[BEGIN]
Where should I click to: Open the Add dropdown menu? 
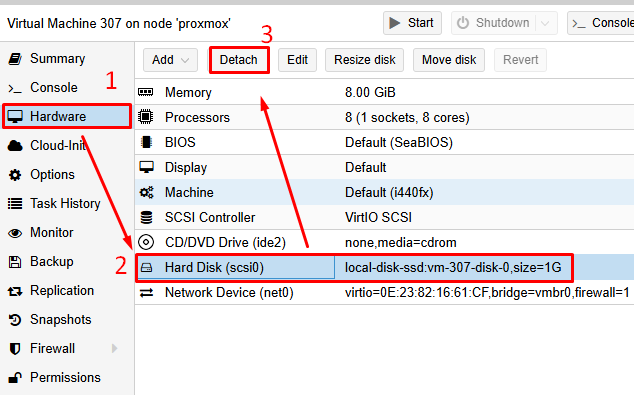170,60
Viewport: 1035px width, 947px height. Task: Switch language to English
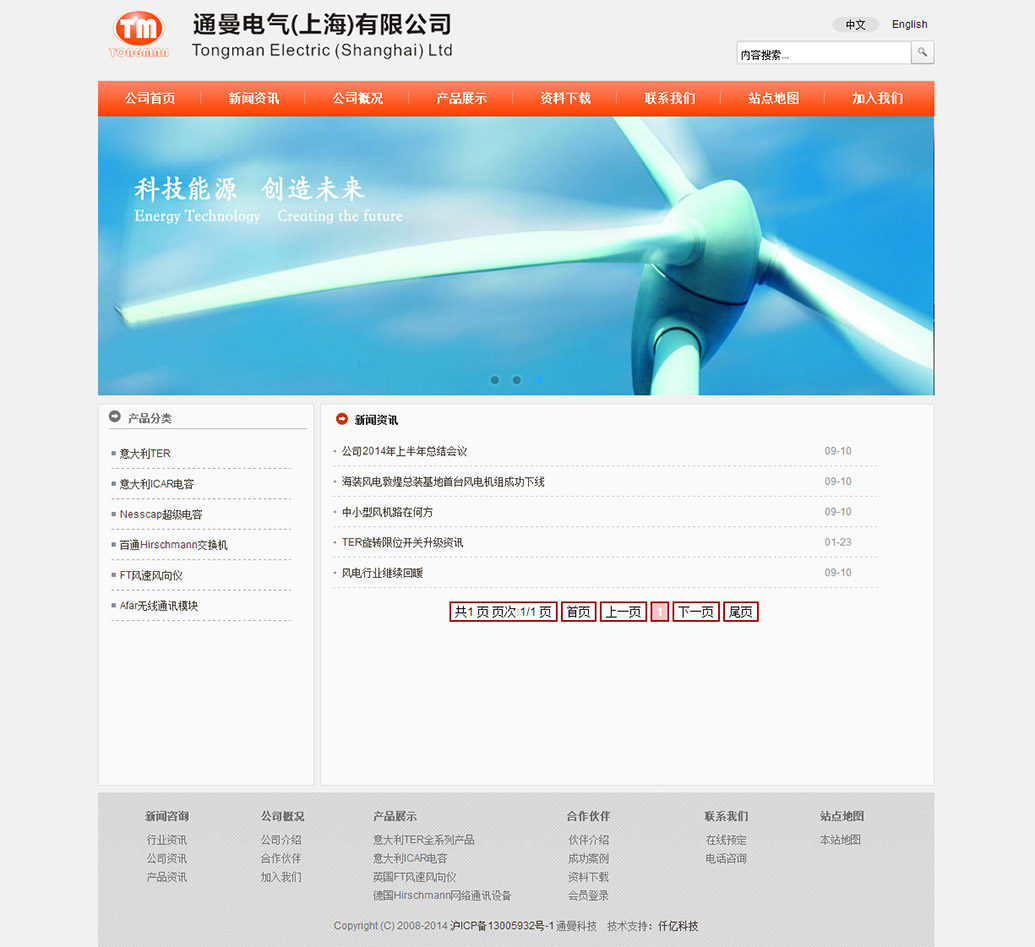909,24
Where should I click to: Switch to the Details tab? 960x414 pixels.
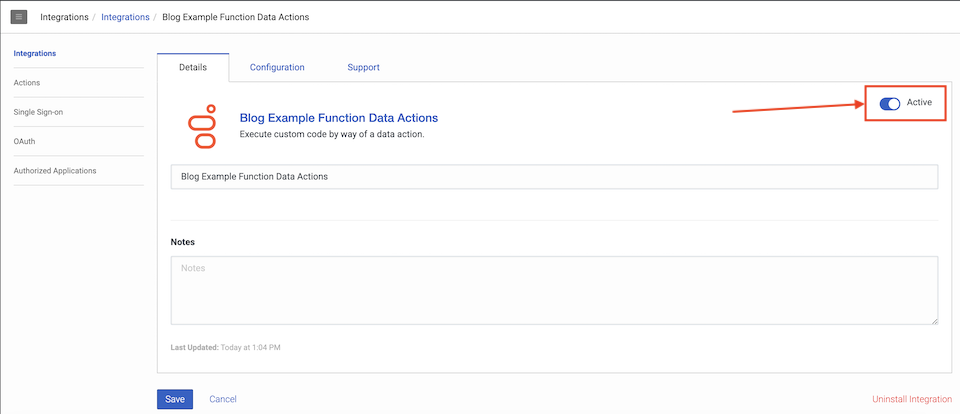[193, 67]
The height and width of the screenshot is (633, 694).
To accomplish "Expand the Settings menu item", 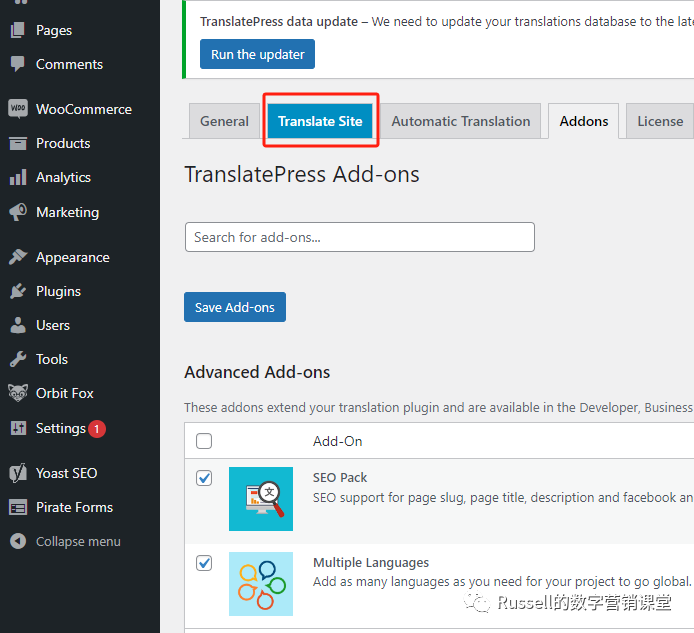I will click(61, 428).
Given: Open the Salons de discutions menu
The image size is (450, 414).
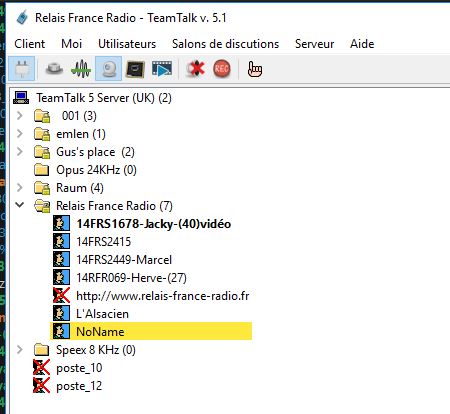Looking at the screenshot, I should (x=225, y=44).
[END]
[BEGIN]
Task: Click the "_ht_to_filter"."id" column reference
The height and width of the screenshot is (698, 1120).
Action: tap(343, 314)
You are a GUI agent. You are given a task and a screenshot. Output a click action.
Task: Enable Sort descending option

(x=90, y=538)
[END]
• _Objective_: Can you extract the stretch from the line that contains "You are a GUI" through the line that contains "(x=90, y=538)" and repeat those lines exactly?

• _Task answer_:
You are a GUI agent. You are given a task and a screenshot. Output a click action.
Task: Enable Sort descending option

(x=90, y=538)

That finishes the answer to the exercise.